La situación socioeconómica actual de España como todo hoy en día, demanda nuevas formas de proceder en la resolución de los conflictos que se derivan de las relaciones humanas, y la mediación supone una alternativa a la cultura de litigosidad y judicialidad que existe habitualmente.

La mediación trata de crear un espacio de diálogo cooperativo entre personas o grupos para prevenir conflictos, crear puentes que mejoren la comunicación, gestionar las situaciones problemáticas, transformar las relaciones existentes, llegar a acuerdos extrajudiciales y a la búsqueda de soluciones donde el sistema falla. La mediación es un sistema no adversarial que se ha convertido en un fenómeno emergente en el ámbito sanitario, pero que aún no está implantado a gran escala por la falta de cultura de mediación existente en nuestro país, pero que conlleva grandes ventajas como las siguientes;

  • Evita la vía judicial como método alternativo de resolución de conflictos.
  • Costes mas baratos
  • Procedimiento ágil, flexible y rápido.
  • Cuida las relaciones entre las personas, centrándose en resolver el problema de fondo.
  • Puede adecuarse a diferentes perspectivas; preventiva a los conflictos (reduciendo considerablemente denuncias, reclamaciones y quejas de usuarios al solucionar en menos tiempo y coste emocional los contratiempos que surjan de la relación del servicio sanitario-paciente), o una vez se hayan producido.

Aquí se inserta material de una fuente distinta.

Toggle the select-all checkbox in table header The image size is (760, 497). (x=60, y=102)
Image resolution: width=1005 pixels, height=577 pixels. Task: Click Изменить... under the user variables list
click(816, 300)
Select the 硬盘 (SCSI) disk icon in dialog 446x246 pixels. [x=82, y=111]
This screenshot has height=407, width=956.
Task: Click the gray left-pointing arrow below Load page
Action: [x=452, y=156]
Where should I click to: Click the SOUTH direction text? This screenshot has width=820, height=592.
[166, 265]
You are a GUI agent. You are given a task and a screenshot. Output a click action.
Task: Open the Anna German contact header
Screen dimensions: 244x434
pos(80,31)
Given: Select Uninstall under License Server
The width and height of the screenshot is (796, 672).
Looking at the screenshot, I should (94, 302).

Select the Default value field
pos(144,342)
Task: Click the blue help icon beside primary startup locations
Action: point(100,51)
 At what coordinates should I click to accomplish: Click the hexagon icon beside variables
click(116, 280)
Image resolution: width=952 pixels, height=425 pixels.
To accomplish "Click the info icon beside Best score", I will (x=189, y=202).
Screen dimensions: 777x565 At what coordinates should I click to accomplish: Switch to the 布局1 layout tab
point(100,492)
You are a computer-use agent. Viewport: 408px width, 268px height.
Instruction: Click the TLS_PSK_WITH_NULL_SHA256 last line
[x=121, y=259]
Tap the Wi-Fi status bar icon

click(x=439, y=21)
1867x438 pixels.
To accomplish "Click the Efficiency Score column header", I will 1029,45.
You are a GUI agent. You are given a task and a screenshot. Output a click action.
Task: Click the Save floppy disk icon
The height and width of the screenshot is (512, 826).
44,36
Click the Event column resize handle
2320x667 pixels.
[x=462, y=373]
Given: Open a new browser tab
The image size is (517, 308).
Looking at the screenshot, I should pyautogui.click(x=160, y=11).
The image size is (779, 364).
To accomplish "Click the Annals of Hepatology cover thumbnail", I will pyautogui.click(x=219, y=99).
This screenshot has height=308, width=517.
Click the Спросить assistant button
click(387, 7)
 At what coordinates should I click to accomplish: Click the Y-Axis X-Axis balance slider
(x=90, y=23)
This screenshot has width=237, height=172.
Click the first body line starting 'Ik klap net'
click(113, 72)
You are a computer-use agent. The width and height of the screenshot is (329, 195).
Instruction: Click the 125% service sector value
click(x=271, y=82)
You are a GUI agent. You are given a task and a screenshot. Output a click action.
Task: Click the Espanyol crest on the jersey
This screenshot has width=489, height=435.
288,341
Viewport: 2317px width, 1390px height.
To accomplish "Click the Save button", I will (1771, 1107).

Los principios que rigen la mediación sanitaria, son los mismos que en otros contextos:

  • Voluntariedad de las partes para participar en mediación y necesidad de las propias partes de que cooperen en el proceso de transformación y resolución del conflicto.
  • Imparcialidad y neutralidad del mediador que a través del diálogo y diversas técnicas ayudará a las partes a llegar a sus objetivos.
  • Confidencialidad de todo el procedimiento.

La mediación no es una solución universal también tiene sus propias limitaciones: asuntos penales en casos de negligencias médicas, responsabilidad civil grave, indemnizaciones elevadas o en casos de objeción de conciencia (interrupción del embarazo o de ayuda a una muerte digna).

En el contexto sanitario las controversias que surgen se pueden clasificar de la siguiente forma:

  • Profesional, controversias producidas por discrepancias en funciones, organización y comunicación entre el personal sanitario y la limitación de recursos físicos y temporales de la institución hospitalaria y demanda asistencial realizada;
  • Social, conflictos derivados de la convivencia entre pacientes y familiares en situación de riesgo;
  • Asistencial, conflictos producidos por la insuficiente y/o ineficaz comunicación entre los pacientes y el personal sanitario y administrativo, ademas de los producidos por la mala praxis médica;
  • Legal, conflictos derivados del desconocimiento de la legalidad en casos excepcionales y la inseguridad que ello conlleva en las actuaciones clínicas con repercusiones de tipo legal.

La mediación sanitaria no está tan desarrollada como nos gustaría y hoy en día existe un fenómeno actual de especial mención, que se está dando con mucha popularidad, es la mediación intercultural sanitaria, este tipo no viene a ser exactamente una mediación, sino que se trata más bien de un acompañamiento a personas extranjeras en aquellas situaciones en las que el idioma o la cultura supone una barrera en la comunicación con el personal sanitario o administrativo, pero que resulta necesaria y útil para la resolución de aquellos conflictos que se producen por ese motivo.

A pesar de que por ahora la mediación sanitaria sea más un proyecto de futuro que una realidad, se han ido desarrollando proyectos pioneros en diversas comunidades autónomas como Valencia, Cantabria, Cataluña (centro socio sanitario y grupo en Molins de Rei, Medimayor), País Vasco.

Podemos establecer que de la implantación efectiva de la mediación sanitaria surgirían varios efectos positivos como la mejor calidad del servicio de la salud y una mejor convivencia entre todos aquellos actores del sistema de la institución.